Though it was praised for its multiplayer and enjoyable gameplay, the Wii version of the game was criticized for its lack of graphical detail and online support. Official Nintendo Magazine reviewed the Wii version, saying that it had great gameplay and fun minigames and was enjoyable in multiplayer. However, the game just missed out on a Gold Award (which is given to games that score 90% or higher in their reviews) due to the lack to Nintendo Wi-Fi support and blasted Sega for the omission due to Wi-Fi being supported on the Xbox and PS3, commenting that as Nintendo Wi-Fi had already proven its capabilities with other games, it appeared that Sega simply couldn't be bothered to include it.
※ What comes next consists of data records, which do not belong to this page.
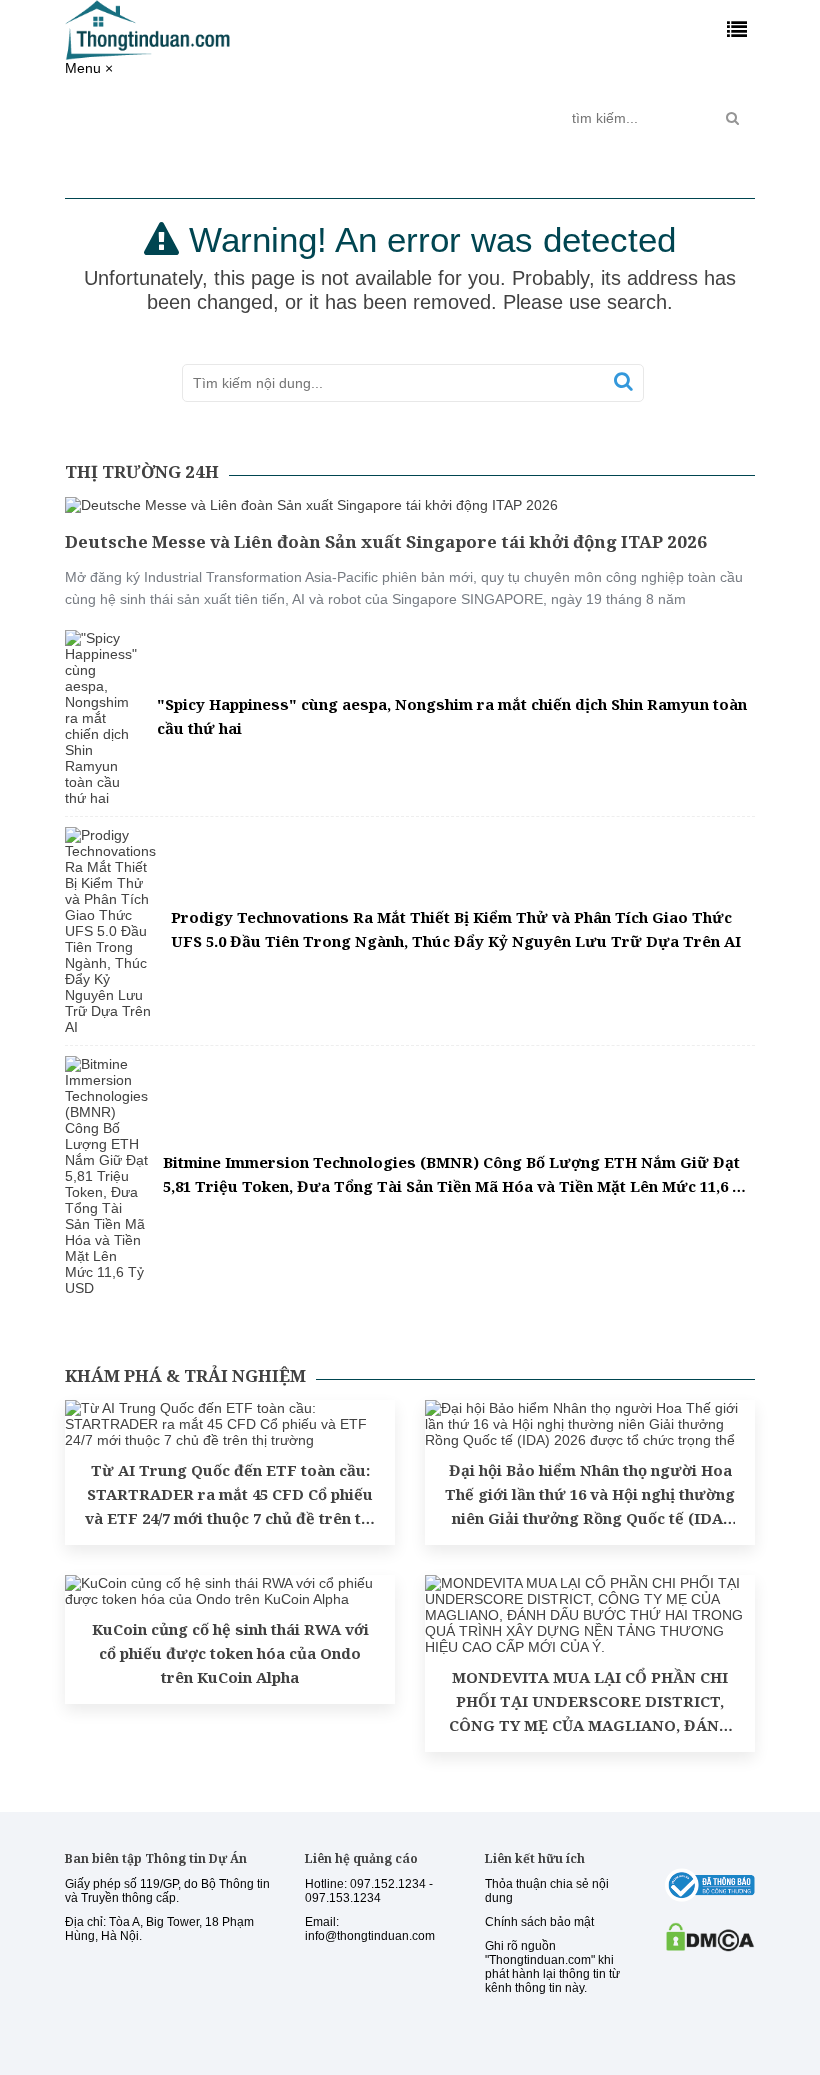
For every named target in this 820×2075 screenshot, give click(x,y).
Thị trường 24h (130, 118)
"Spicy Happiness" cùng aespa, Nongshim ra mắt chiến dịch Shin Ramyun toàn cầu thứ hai (452, 716)
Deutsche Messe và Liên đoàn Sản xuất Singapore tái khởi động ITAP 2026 (386, 541)
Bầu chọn (513, 118)
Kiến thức (357, 110)
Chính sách (220, 118)
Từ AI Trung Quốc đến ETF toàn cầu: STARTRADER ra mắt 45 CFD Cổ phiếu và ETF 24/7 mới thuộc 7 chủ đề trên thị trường (230, 1495)
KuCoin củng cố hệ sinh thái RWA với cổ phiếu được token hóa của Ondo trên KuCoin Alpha (230, 1653)
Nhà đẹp (435, 110)
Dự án (286, 110)
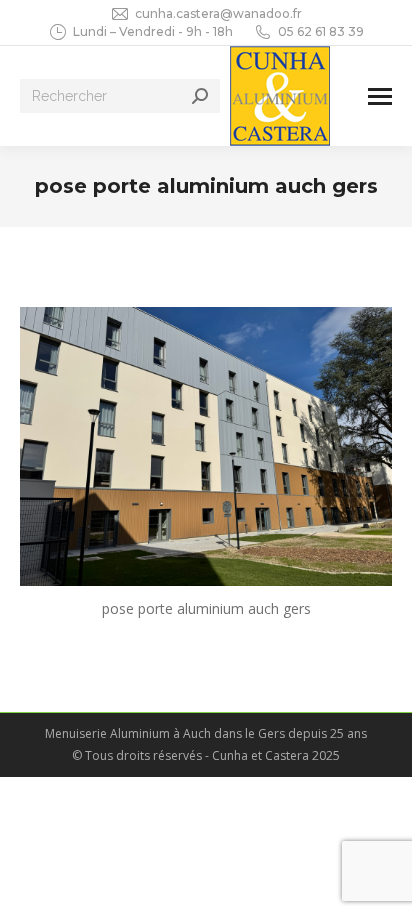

IGN called the Wii version "a tennis game that should have been better than it is." They criticized the lack of detail in the graphics, the muffled sound effects, simplistic gameplay, and the lack of an online mode, which is present in the PlayStation 3 and Xbox 360 versions.

Aggregate score
| Aggregator | Score |
|---|---|
| Metacritic | X360: 67/100 PS2: 70/100 PS3: 67/100 Wii: 71/100 DS: 65/100 |

Review scores
| Publication | Score |
|---|---|
| Destructoid | X360: 7/10 |
| Edge | X360: 7/10 |
| Eurogamer | X360: 7/10 |
| Game Informer | X360: 7.25/10 Wii: 7.5/10 PS3: 7.25/10 |
| GamePro | PS3: 3/5 DS: 2.25/5 |
| GameRevolution | X360: D PS3: D DS: C− |
| GameSpot | X360: 7/10 Wii: 7/10 PS2: 7/10 PS3: 7/10 DS: 6.5/10 |
| GameSpy | X360: 3/5 |
| GameTrailers | X360: 6.5/10 |
| GameZone | X360: 6.9/10 PS3: 5.5/10 DS: 6.6/10 |
| IGN | X360: 6.4/10 PS2: 6.4/10 PS3 (US): 6.4/10 PS3 (AU): 6/10 Wii: 6.2/10 DS: 6.9/10 |
| Nintendo Life | Wii: 8/10 |
| Nintendo Power | Wii: 8/10 DS: 8/10 |
| Official Xbox Magazine (US) | X360: 6/10 |
| PlayStation: The Official Magazine | PS2: 4/5 |

=== Accolades ===
In July of 2013, Sega Superstars Tennis was recognized by the Guinness World Records for being the best-selling standalone tennis game of all-time, across all platforms. According to the certificate, the game had sold over 5.36 million copies worldwide at the time, and currently holds the title as of March 2026.